## Records shown:
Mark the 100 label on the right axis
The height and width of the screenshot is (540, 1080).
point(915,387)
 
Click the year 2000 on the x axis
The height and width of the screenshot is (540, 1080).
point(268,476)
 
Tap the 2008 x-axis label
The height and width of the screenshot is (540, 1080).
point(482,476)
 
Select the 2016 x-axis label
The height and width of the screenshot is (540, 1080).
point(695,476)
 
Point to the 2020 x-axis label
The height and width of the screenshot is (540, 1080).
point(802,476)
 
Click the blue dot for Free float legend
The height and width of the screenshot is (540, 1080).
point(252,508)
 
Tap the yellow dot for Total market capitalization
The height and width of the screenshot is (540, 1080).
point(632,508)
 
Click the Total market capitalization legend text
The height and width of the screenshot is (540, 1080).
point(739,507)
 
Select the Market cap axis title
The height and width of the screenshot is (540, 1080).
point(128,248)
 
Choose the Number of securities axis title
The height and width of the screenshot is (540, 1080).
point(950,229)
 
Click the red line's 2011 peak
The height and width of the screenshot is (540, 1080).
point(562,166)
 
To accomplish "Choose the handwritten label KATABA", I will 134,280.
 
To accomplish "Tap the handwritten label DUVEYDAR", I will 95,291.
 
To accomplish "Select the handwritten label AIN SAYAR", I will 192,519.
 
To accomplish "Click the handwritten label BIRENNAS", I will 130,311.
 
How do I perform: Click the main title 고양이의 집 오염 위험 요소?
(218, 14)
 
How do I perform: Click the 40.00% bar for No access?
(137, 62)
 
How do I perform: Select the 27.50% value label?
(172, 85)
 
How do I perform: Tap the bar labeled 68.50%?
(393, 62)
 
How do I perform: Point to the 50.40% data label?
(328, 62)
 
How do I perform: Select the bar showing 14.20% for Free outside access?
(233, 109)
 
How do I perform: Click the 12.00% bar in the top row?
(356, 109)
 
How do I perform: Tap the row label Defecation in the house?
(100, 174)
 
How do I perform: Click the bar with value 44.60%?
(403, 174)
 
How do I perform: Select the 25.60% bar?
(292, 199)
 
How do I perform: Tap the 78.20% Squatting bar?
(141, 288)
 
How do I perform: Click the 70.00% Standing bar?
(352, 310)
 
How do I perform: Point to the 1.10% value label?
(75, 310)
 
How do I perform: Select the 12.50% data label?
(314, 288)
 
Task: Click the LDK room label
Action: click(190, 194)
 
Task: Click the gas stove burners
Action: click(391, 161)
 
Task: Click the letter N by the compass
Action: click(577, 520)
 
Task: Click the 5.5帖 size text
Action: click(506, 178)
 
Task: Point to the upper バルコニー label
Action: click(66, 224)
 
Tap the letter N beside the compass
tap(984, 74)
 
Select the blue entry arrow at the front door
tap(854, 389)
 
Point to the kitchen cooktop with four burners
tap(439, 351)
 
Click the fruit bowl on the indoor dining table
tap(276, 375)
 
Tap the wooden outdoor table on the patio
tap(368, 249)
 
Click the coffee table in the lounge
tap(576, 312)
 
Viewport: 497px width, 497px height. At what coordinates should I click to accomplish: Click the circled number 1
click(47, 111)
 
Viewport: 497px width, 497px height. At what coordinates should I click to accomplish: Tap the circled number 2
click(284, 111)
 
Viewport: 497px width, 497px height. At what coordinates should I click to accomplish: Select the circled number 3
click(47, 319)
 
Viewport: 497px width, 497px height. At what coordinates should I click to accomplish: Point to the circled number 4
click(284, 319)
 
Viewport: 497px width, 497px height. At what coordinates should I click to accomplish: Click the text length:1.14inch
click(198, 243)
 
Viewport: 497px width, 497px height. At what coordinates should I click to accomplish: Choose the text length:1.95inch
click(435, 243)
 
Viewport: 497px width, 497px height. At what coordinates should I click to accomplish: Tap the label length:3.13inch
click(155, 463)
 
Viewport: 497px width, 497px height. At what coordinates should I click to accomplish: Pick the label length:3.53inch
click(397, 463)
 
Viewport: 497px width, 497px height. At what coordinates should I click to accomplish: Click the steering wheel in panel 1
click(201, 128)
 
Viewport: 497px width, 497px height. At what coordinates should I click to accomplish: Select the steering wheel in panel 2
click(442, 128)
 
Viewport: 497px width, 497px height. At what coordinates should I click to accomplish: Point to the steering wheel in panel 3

## Given instruction:
Rewrite the part of the data that opens with the line containing "Tap the letter N beside the compass" and closes with the line containing "click(47, 111)", swapping "table" for "desk" and changing nothing else.

## Task result:
Tap the letter N beside the compass
tap(984, 74)
 
Select the blue entry arrow at the front door
tap(854, 389)
 
Point to the kitchen cooktop with four burners
tap(439, 351)
 
Click the fruit bowl on the indoor dining desk
tap(276, 375)
 
Tap the wooden outdoor desk on the patio
tap(368, 249)
 
Click the coffee desk in the lounge
tap(576, 312)
 
Viewport: 497px width, 497px height. At what coordinates should I click to accomplish: Click the circled number 1
click(47, 111)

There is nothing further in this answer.